_WHAT THE TASK REQUIRES_
Those lines of the material below that fall between its first line and the line with "Screen dimensions: 1568x705", both included, are to be repeated exactly.

_RECORD EXTRACTS_

BEGIN

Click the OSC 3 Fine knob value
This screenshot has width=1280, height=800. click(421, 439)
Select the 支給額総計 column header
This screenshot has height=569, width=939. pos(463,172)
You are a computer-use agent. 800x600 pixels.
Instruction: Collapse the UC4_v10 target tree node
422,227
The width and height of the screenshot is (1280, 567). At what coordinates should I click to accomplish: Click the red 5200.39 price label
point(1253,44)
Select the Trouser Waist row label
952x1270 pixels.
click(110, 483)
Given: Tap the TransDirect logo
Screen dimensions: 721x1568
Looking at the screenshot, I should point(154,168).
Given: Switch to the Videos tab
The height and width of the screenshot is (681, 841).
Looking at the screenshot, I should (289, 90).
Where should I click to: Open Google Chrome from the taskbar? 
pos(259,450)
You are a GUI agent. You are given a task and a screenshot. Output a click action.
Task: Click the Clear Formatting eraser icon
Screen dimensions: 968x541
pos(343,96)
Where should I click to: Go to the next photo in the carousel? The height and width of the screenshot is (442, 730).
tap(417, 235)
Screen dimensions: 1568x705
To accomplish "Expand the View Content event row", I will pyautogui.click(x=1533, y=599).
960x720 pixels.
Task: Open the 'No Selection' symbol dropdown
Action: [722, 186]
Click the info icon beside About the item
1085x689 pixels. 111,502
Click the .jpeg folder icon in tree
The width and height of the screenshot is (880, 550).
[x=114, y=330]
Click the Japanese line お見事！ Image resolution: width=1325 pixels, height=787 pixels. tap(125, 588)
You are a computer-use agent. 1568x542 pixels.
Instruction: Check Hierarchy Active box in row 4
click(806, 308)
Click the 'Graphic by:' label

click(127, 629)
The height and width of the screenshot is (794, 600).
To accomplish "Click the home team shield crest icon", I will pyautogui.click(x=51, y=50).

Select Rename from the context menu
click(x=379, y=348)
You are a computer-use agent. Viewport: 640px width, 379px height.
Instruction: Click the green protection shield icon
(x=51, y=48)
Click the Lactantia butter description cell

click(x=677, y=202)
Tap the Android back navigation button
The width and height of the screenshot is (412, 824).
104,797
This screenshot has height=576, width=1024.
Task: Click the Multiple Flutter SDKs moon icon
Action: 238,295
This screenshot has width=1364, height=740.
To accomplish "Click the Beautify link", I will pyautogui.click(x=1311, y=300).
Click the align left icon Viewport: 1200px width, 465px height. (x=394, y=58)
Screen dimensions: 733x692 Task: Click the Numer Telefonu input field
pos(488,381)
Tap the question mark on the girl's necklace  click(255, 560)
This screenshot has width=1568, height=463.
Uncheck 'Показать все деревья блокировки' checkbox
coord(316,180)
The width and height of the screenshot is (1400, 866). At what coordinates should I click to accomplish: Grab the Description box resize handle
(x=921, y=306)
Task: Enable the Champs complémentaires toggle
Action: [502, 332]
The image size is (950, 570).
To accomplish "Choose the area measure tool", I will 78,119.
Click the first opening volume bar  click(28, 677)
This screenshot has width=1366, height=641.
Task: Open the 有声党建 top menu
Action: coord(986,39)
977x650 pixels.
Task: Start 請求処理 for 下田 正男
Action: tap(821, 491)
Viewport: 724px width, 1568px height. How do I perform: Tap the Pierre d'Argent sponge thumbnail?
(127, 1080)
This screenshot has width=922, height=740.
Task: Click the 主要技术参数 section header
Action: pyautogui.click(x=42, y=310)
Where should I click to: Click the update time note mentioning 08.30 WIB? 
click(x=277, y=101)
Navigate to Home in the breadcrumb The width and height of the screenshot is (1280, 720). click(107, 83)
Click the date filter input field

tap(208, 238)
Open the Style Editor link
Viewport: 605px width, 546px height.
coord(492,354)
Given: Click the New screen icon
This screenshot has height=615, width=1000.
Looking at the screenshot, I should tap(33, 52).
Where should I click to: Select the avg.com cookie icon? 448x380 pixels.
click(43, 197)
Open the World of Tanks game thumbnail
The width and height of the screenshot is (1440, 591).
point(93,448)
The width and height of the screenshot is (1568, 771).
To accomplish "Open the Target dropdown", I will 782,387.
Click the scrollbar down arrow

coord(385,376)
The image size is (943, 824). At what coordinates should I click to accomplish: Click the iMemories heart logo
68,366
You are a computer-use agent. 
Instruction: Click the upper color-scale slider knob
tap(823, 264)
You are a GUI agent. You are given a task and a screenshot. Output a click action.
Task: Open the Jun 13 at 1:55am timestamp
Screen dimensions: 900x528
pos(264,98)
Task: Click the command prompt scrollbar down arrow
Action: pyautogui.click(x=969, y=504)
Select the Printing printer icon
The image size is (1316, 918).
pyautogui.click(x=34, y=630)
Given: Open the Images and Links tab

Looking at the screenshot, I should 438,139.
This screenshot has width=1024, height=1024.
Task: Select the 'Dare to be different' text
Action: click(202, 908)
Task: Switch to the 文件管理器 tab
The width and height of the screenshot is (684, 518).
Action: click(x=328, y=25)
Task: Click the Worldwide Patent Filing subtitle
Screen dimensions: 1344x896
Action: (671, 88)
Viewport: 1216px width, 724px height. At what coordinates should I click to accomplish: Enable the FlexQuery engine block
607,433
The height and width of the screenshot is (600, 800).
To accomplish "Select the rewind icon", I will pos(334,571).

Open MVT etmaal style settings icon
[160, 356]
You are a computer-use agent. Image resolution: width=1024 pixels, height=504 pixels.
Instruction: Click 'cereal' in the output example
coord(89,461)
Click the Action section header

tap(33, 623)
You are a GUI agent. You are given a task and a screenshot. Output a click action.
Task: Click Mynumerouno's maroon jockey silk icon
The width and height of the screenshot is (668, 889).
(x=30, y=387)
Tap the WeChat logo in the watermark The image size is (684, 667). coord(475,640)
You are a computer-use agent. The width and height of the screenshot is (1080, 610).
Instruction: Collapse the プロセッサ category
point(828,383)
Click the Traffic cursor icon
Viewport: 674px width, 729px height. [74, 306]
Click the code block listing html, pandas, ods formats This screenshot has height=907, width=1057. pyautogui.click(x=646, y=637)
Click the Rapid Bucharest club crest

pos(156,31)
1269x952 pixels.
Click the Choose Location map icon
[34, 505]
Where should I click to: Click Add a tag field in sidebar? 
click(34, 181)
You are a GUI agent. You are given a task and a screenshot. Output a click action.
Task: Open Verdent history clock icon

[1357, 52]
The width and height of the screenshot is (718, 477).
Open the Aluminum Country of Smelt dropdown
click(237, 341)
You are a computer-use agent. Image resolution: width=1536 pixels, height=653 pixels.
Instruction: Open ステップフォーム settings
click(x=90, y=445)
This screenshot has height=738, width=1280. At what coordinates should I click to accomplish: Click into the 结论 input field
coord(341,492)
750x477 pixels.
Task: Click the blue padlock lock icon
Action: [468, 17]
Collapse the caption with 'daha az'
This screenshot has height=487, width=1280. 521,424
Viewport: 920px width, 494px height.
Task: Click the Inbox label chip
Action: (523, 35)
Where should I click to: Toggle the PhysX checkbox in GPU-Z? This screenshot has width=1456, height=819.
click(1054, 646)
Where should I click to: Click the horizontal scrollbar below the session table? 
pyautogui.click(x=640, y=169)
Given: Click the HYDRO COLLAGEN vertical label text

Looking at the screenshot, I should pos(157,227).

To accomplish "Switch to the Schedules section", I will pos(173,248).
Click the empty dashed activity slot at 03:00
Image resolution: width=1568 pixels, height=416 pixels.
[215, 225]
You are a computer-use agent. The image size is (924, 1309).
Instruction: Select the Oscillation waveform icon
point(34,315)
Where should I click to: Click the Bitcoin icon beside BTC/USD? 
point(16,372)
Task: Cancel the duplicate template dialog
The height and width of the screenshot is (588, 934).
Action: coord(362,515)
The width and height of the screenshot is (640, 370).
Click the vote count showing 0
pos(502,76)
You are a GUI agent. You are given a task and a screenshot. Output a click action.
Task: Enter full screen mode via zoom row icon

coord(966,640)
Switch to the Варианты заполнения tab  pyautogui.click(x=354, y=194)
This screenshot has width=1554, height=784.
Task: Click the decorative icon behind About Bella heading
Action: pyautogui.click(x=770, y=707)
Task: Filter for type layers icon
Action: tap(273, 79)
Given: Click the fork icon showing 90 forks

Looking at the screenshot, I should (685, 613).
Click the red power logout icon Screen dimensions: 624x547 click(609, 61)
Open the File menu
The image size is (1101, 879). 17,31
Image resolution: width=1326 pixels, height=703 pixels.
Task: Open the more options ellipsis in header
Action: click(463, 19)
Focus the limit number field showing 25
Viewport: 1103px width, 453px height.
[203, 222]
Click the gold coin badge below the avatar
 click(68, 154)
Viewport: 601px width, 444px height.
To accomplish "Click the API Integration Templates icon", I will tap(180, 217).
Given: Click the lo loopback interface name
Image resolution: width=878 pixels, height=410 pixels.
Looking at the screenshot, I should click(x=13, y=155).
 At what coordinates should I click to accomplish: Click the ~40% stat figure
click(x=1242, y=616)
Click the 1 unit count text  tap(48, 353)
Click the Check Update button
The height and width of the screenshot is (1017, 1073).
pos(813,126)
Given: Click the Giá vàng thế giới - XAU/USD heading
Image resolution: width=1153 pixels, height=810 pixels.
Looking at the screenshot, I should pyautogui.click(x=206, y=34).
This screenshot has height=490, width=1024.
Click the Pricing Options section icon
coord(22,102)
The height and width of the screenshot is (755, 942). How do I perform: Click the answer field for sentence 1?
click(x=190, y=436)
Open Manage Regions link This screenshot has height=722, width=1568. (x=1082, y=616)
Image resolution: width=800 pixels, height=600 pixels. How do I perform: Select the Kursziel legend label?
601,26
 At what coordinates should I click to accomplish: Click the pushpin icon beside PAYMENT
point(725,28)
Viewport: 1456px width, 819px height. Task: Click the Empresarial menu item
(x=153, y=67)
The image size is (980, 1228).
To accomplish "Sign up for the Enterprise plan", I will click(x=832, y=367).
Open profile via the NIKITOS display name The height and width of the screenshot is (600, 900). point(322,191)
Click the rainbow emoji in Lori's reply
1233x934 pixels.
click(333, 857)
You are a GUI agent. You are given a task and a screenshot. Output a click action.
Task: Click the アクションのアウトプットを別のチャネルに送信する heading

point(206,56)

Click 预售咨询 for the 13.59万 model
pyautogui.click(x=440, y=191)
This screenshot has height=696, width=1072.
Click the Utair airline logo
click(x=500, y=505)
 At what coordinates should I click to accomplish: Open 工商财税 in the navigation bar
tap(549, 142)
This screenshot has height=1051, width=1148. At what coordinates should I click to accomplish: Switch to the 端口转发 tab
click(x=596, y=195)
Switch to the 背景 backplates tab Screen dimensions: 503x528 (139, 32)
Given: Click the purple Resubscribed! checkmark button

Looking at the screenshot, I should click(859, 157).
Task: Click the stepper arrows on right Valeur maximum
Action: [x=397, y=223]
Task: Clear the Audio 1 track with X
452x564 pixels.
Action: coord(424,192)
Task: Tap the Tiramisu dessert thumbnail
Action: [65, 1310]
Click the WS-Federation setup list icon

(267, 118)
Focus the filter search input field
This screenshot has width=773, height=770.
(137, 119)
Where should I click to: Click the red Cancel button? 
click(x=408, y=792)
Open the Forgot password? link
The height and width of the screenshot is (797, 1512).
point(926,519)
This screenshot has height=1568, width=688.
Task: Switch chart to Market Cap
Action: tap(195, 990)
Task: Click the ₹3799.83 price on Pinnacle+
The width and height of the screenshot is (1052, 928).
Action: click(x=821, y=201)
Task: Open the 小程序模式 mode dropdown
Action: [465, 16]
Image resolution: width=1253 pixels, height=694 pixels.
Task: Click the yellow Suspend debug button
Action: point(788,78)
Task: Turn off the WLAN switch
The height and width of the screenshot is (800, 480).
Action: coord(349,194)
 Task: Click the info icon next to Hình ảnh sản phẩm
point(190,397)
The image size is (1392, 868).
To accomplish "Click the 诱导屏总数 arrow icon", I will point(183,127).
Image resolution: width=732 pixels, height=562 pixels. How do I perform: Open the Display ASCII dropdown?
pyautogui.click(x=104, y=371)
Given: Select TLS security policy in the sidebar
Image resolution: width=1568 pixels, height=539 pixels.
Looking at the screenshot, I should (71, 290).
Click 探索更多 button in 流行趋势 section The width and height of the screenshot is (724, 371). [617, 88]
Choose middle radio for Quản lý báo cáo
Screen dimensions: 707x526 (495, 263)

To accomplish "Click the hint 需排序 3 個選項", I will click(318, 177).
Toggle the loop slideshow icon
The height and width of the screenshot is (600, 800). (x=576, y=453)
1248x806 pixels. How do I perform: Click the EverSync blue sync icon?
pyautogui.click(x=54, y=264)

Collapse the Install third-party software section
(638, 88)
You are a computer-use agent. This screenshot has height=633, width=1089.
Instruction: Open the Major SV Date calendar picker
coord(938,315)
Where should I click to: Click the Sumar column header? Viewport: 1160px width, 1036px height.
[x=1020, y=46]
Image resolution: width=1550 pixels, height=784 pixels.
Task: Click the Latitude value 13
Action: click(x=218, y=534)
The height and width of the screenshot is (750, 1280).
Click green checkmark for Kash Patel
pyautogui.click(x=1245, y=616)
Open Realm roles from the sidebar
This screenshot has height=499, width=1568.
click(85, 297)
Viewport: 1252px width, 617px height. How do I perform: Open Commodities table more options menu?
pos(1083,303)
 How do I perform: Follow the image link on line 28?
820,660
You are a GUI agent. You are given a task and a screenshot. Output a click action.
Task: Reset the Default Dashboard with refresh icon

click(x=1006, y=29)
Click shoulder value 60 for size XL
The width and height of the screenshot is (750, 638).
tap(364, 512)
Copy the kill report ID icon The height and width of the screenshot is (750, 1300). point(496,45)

END

_PROBLEM SOLUTION_
Click the OSC 3 Fine knob value
This screenshot has width=1280, height=800. click(421, 439)
Select the 支給額総計 column header
This screenshot has height=569, width=939. pos(463,172)
You are a computer-use agent. 800x600 pixels.
Instruction: Collapse the UC4_v10 target tree node
422,227
The width and height of the screenshot is (1280, 567). At what coordinates should I click to accomplish: Click the red 5200.39 price label
point(1253,44)
Select the Trouser Waist row label
952x1270 pixels.
click(110, 483)
Given: Tap the TransDirect logo
Screen dimensions: 721x1568
Looking at the screenshot, I should point(154,168).
Given: Switch to the Videos tab
The height and width of the screenshot is (681, 841).
Looking at the screenshot, I should (289, 90).
Where should I click to: Open Google Chrome from the taskbar? 
pos(259,450)
You are a GUI agent. You are given a task and a screenshot. Output a click action.
Task: Click the Clear Formatting eraser icon
Screen dimensions: 968x541
pos(343,96)
Where should I click to: Go to the next photo in the carousel? The height and width of the screenshot is (442, 730).
tap(417, 235)
Screen dimensions: 1568x705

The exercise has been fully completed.